- [Problem] Give back word for word every line from the one that includes "Submit with Отправить" through the last line of the listing, and nothing besides.

- [Exercise data]

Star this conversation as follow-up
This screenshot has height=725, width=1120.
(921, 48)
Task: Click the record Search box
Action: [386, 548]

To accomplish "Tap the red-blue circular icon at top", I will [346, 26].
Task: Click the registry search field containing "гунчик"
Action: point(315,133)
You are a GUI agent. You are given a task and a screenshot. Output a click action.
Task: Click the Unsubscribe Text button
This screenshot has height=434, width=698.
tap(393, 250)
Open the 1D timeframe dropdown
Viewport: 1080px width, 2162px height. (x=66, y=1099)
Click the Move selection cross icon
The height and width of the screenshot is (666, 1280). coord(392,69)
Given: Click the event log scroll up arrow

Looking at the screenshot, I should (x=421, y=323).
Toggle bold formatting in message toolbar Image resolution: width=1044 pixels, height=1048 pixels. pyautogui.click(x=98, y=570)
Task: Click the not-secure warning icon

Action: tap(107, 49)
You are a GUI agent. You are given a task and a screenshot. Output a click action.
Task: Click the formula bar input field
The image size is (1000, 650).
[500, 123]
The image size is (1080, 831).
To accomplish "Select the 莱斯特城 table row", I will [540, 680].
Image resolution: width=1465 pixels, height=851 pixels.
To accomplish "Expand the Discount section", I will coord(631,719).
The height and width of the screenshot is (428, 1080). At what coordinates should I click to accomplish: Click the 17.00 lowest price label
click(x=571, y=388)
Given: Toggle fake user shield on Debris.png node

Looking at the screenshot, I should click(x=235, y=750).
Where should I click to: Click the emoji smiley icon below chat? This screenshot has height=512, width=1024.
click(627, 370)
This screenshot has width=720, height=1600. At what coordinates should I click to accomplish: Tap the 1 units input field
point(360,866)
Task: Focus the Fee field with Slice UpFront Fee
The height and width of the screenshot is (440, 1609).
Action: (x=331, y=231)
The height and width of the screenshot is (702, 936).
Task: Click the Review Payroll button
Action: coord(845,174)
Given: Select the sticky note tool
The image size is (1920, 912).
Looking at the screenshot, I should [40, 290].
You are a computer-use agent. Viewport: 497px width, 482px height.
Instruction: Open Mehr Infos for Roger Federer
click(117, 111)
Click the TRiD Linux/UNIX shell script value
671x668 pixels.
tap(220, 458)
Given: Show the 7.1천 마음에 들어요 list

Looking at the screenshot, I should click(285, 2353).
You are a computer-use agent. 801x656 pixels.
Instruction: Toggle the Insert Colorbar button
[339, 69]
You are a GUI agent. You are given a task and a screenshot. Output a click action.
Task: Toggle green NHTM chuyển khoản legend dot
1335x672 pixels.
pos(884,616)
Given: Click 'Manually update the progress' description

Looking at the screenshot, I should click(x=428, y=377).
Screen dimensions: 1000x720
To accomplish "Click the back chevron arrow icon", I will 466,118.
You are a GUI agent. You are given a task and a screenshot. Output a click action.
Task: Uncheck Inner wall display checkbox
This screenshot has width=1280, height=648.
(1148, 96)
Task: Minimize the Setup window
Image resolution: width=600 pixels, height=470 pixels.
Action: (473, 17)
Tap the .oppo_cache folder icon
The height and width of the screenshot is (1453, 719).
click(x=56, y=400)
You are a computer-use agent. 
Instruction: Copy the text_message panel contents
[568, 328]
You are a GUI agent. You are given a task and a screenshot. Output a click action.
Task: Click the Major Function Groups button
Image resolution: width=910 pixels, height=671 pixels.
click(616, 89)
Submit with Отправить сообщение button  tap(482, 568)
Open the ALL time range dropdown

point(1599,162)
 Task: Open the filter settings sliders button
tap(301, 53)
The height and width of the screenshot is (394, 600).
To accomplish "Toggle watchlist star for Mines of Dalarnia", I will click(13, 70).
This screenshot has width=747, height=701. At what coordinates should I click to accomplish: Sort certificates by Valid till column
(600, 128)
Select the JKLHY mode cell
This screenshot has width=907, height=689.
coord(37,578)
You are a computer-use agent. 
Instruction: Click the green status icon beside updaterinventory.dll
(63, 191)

- [Exercise solution]
Submit with Отправить сообщение button  tap(482, 568)
Open the ALL time range dropdown

point(1599,162)
 Task: Open the filter settings sliders button
tap(301, 53)
The height and width of the screenshot is (394, 600).
To accomplish "Toggle watchlist star for Mines of Dalarnia", I will click(13, 70).
This screenshot has width=747, height=701. At what coordinates should I click to accomplish: Sort certificates by Valid till column
(600, 128)
Select the JKLHY mode cell
This screenshot has width=907, height=689.
coord(37,578)
You are a computer-use agent. 
Instruction: Click the green status icon beside updaterinventory.dll
(63, 191)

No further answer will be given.